Citing "Common Syro-Byzantine Tradition" +Philip Attempts To Offer Alternative Explanation For Last Minute Move of Seminarians
In a posting late yesterday afternoon on the Archdiocesan website, Metropolitan Philip attempted to justify moving three seminarians from the OCA's St. Vladimir's and St. Tikhon's Seminaries to Holy Cross Greek Orthodox Seminary by citing the "common Syro-Byzantine" liturgical and musical traditions between the Archdiocese and the Boston school. The statement reads:
"Statement Issued by Metropolitan's Office Regarding Placement of Antiochian Seminarians
From the Office of Metropolitan PHILIP:
Unfortunately, there has been much speculation and incorrect information on the Internet and elsewhere regarding our recent decision to send our incoming seminarians to Holy Cross Greek Orthodox School of Theology. This decision effected two students. The third new student was already planning to attend Holy Cross. Over the years we have tried to keep a balance between the distribution of our seminarians to various Orthodox seminaries here and abroad, especially St. Vladimir’s, St. Tikhon’s and Holy Cross. In fact, this year, we will have 10 students at St. Vladimir’s, 9 students at St. Tikhon’s and 6 students at Holy Cross.

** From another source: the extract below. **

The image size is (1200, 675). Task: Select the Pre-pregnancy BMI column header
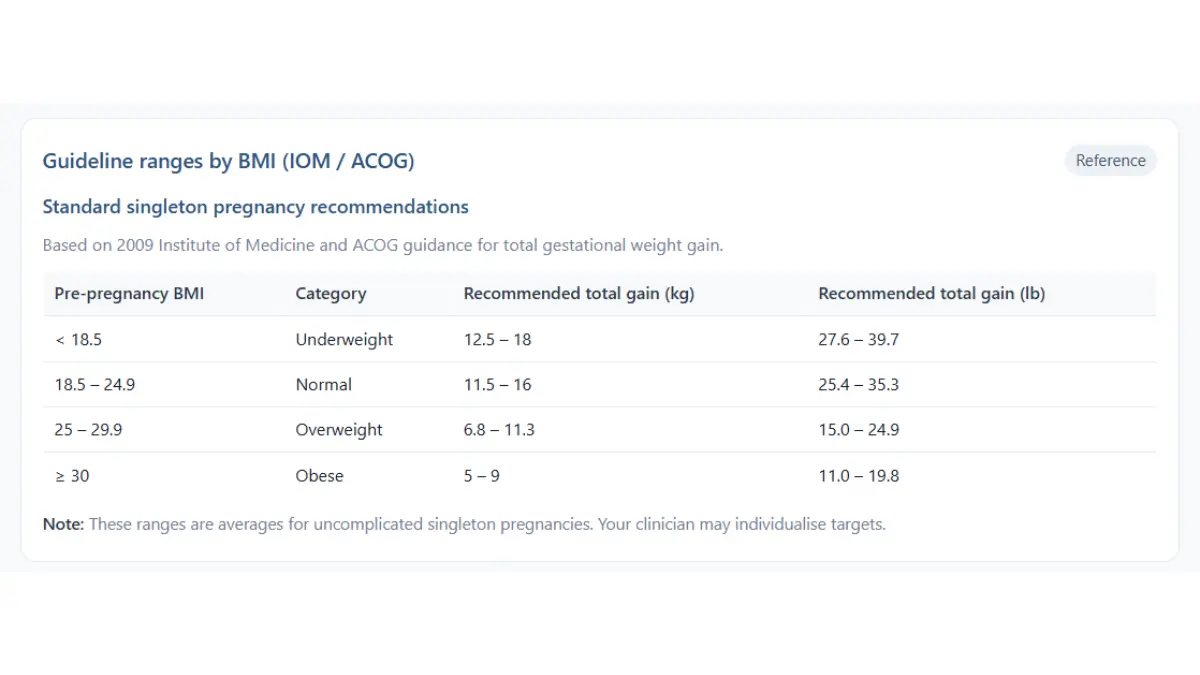129,294
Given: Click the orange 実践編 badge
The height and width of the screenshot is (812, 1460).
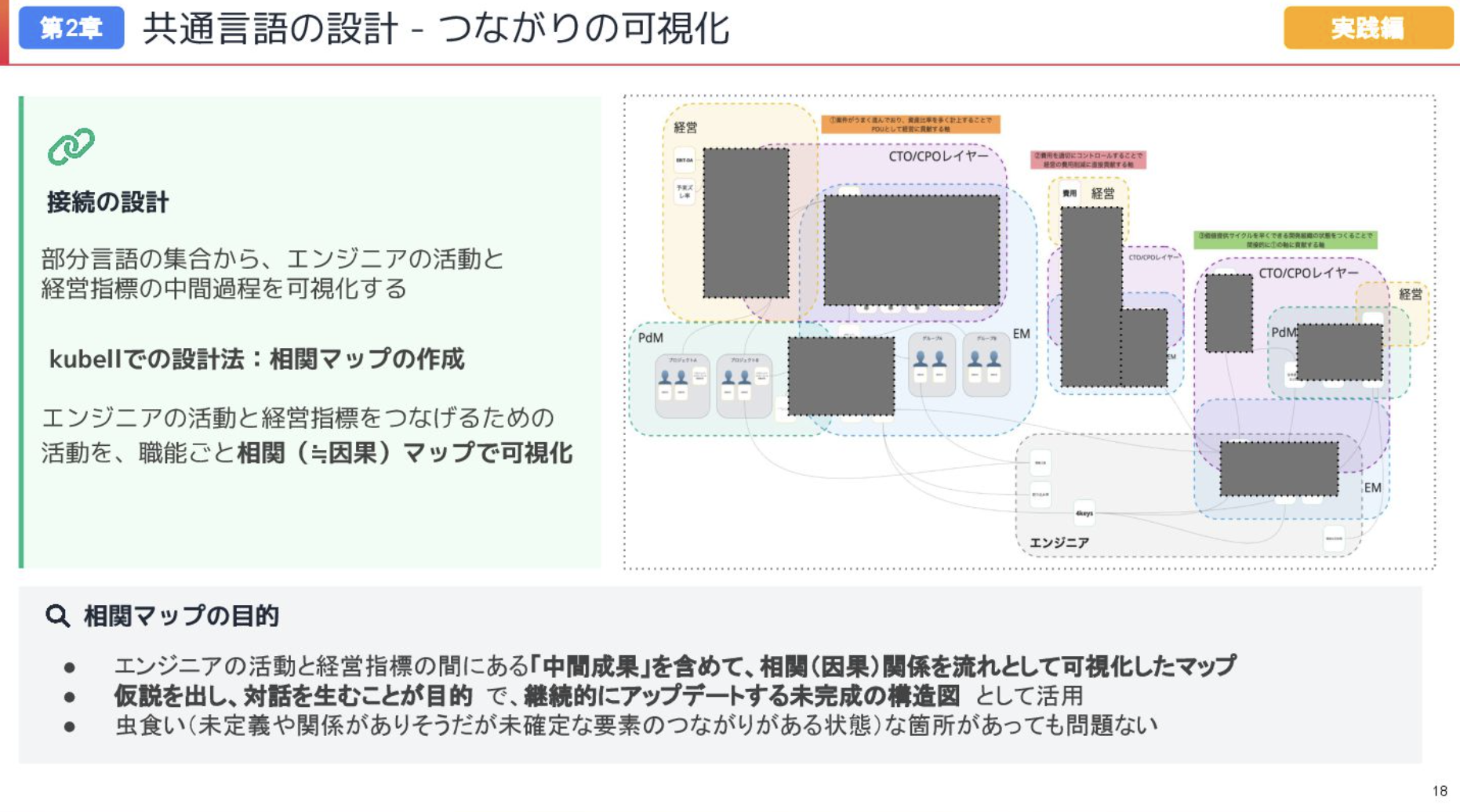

It has been our primary concern over the years to insure a strong priestly formation for our future priests. While all three schools have helped us in accomplishing this task for generations of clergymen, we feel Holy Cross most closely mirrors the practices and customs of the Patriarchate of Antioch in general and the Antiochian Orthodox Archdiocese of North America in particular. This is true for a variety of reasons, first and foremost being the common Syro-Byzantine liturgical and musical tradition that we share. Given the changing demographics of the majority of our seminarians and the reality that many of them are not rooted in this Syro-Byzantine expression of our one Orthodox faith from birth, we feel it is vital to immerse them in this tradition in a more complete way. It is our hope to have our own seminary in the future. In fact, much of the foundational work has already been done. Nevertheless, since we do not have our own seminary at this point in time, we feel Holy Cross is best suited to accomplish the task at hand.
At the same time, however, we will and have always assessed the common needs and concerns of both the seminarians and the Archdiocese and therefore leave all doors open for the future with regard to their placement."
Despite his criticisms of "speculation" concerning the move, the Metropolitan's statement did not address why this concern for "roots" manifested itself so suddenly, only three weeks before the start of the Fall term at both schools. Even more puzzling however, is the Metropolitan's claim that seminarian Stephen Mathewes (and his pregnant wife) were "not rooted in this Syro-Byzantine expression of our one Orthodox Faith" such that he felt " it was vital to immerse them in this tradition in a more complete way" by moving them to Boston. Was the Metropolitan not aware that Byzantine chanting from Mathewes' father's parish was recently featured on a nationwide PBS broadcast? (Read the story on the Antiochian.org website by clicking on the "more" link under news, and scrolling down to April 2009 stories. Or view the broadcast segment itself here.)
Rather than railing against websites, the Metropolitan might be better advised to check out his own.